Although this is not that efficient, it will stabilize as the cache gets populated. And after a while, only use the non-locked version.

To speed up the initial population, so we don't copy the dictionary on each add, we could do one of a couple of things. We could keep to versions: the one that is up-to-date and is only used under the lock and the copy. We then only make a copy after the locked version has been hit "X" number of times, or if it hasn't been updated to "X" amount of time. I think the latter is better since it doesn't care if you have 1 or 10000 types, but will start using the non-locked version after "X" seconds of not being updated (for example 100ms).

I can write a patch if you would like.

JamesNK wrote Jun 11, 2009 at 2:50 AM

Creating a new Dictionary each time sounds rather drastic.

Would a ReaderWriterLock be appropriate? I have worked on a project that used them but I wasn't familiar with that specific part of the code.

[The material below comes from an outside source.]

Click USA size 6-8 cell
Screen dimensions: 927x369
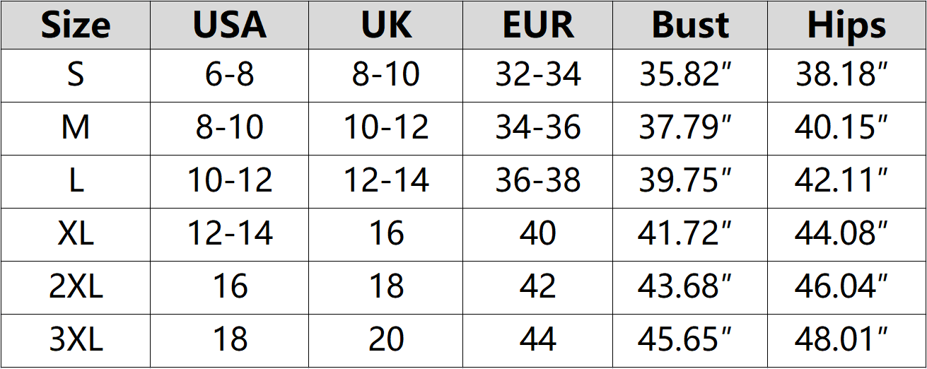229,75
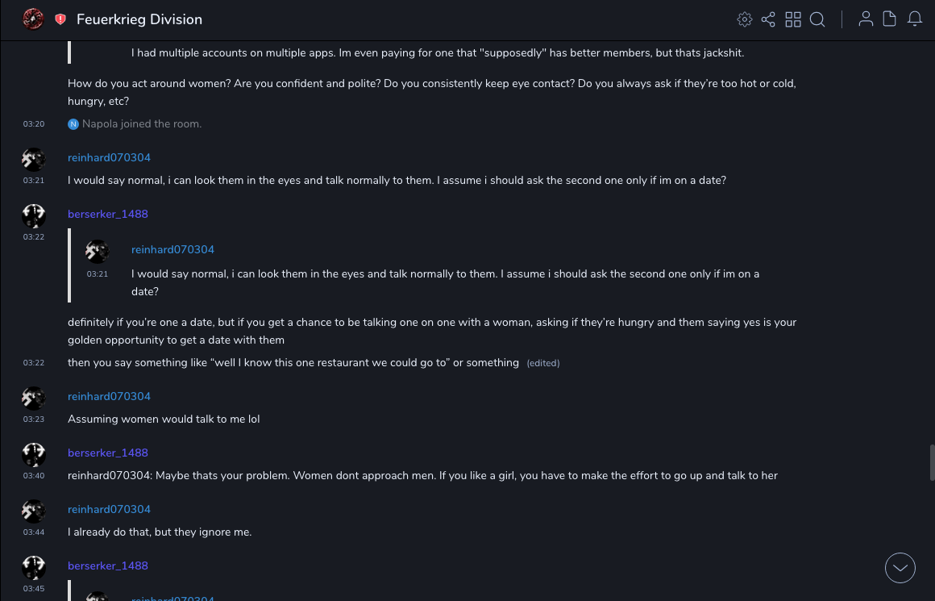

amirshim wrote Jun 11, 2009 at 4:33 AM

Theoretically yes, but you'll take a huge performance hit for your general use case, which is probably no/minimal threads (little contention). Even if you use ReaderWriterLockSlim, it gonna be slower (1.5x) on one thread then using a plain lock (i.e. my first solution of putting everything under the current lock that is already in place). See:
http://blogs.msdn.com/pedram/archive/2007/10/07/a-performance-comparison-of-readerwriterlockslim-with-readerwriterlock.aspx

Obviously, using as RW lock, you would gain performance (over the basic lock solution) for programs that serialize on many threads with high contention, but if that is the audience, then you might as well optimize for that too, by doing a copy solution and losing a bit of performance on program startup.

I agree that copying everytime seems a little overkill, but that's why you should do a timed based copy.

Even without it, since the copies happen pretty close to each other, the newly allocated dictionary will unlikely escalate to Gen1, so they they will be garbage collected almost immediately. It's a small price to pay up-front (program startup) for very fast (i.e. the fastest you can hope for) execution in the long run. There are only so many new types a program can want to serialize.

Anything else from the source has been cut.